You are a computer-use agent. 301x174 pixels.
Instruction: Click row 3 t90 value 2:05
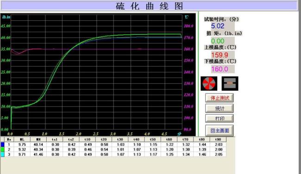pyautogui.click(x=218, y=155)
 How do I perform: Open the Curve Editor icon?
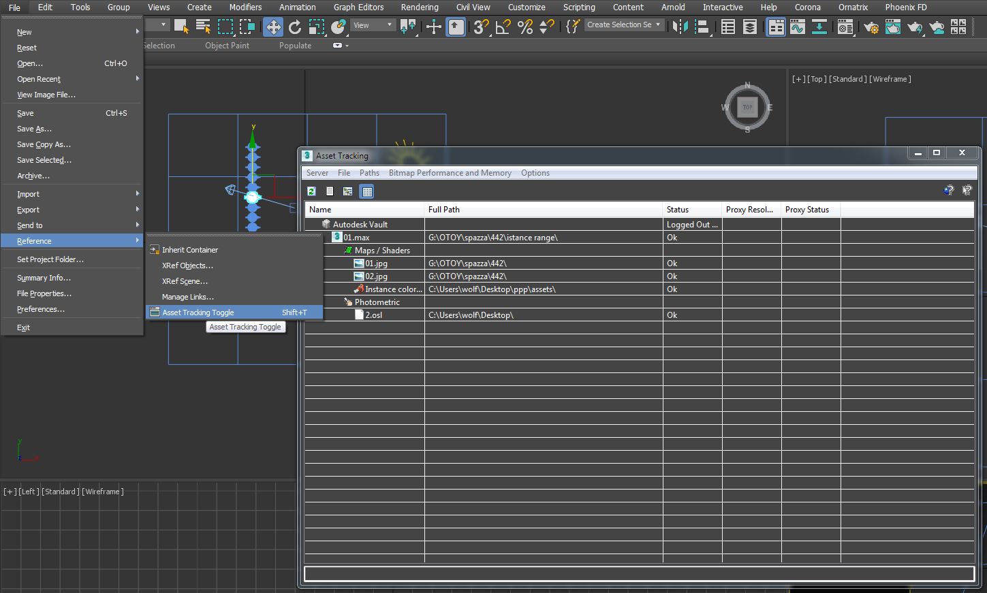point(797,27)
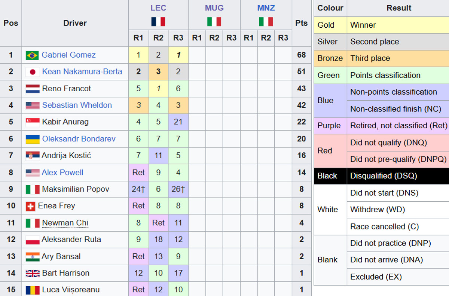This screenshot has height=296, width=449.
Task: Open the Oleksandr Bondarev link
Action: (x=79, y=139)
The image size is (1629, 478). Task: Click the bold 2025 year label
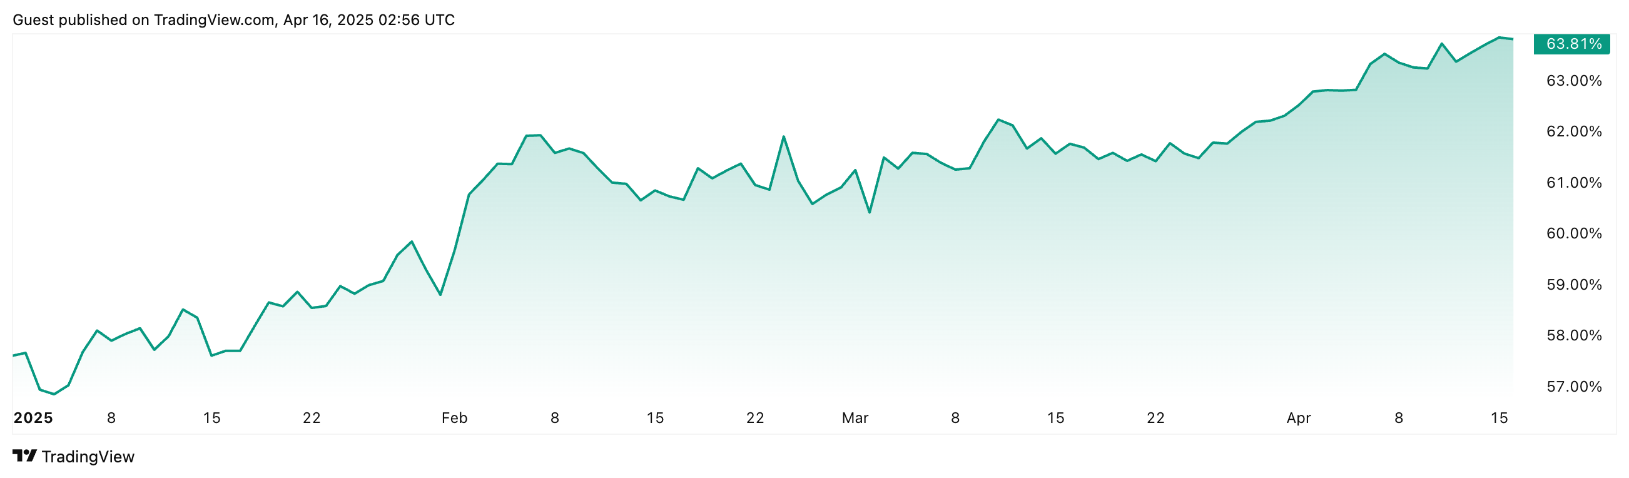(34, 418)
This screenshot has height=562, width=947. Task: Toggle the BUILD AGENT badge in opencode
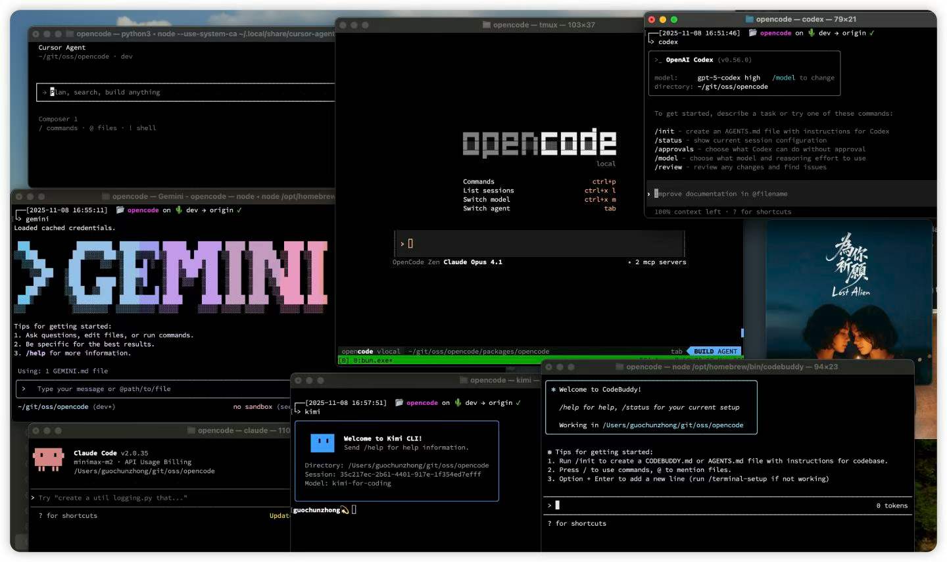pos(715,352)
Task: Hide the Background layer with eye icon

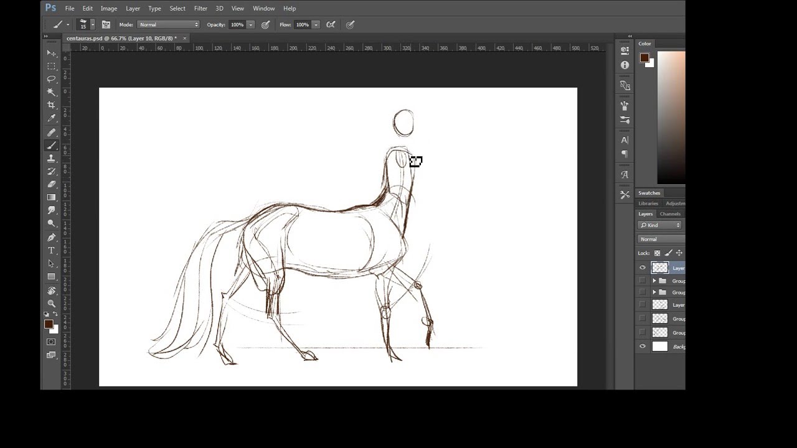Action: 643,347
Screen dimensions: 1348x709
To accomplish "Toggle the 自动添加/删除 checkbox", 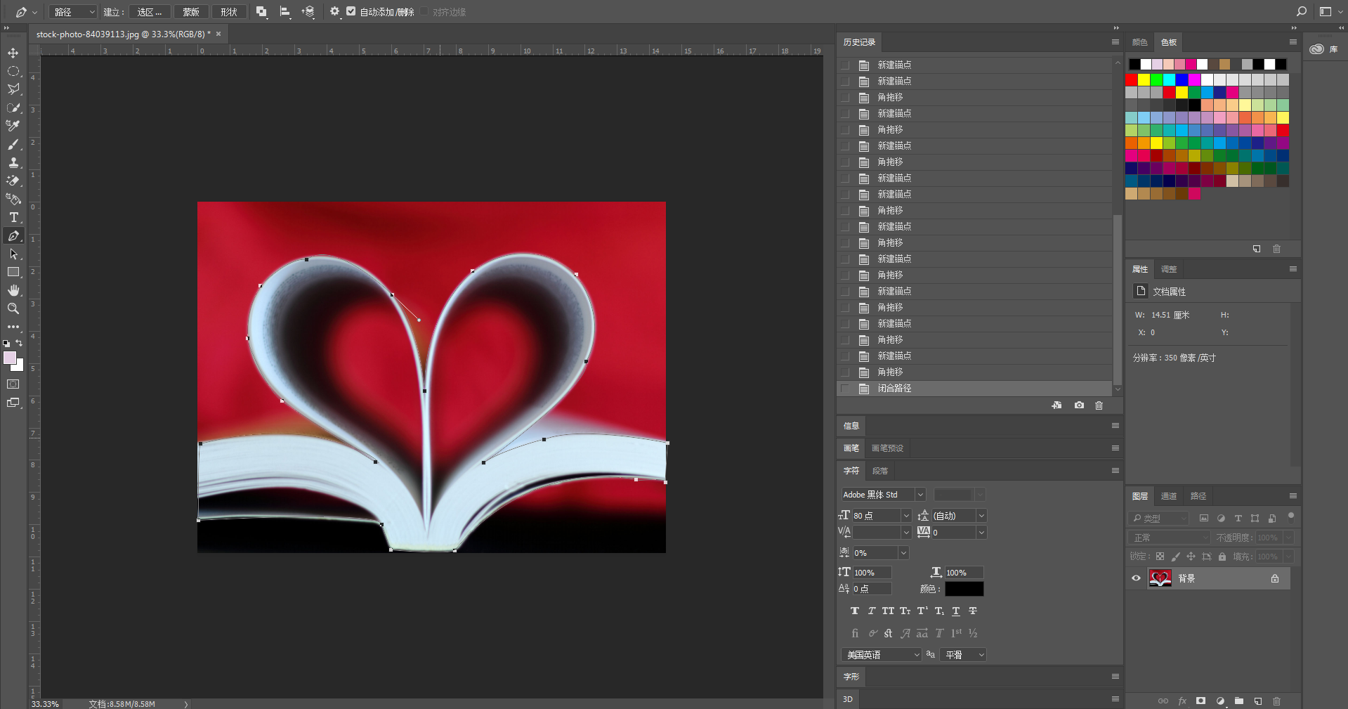I will tap(351, 11).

•••

- [TASK INSTRUCTIONS] What is wanted is an exact copy of the lines above from the one containing "How do I perform: Open" through the one containing "Screen dimensions: 1348x709", with no pictures in it.

- [FINISHED EXERCISE]
 How do I perform: Open the Curve Editor icon?
point(797,27)
This screenshot has height=296, width=449.
Task: Open the Oleksandr Bondarev link
Action: (x=79, y=139)
The image size is (1629, 478). Task: Click the bold 2025 year label
(34, 418)
This screenshot has height=562, width=947. Task: Toggle the BUILD AGENT badge in opencode
pos(715,352)
Task: Hide the Background layer with eye icon

Action: 643,347
Screen dimensions: 1348x709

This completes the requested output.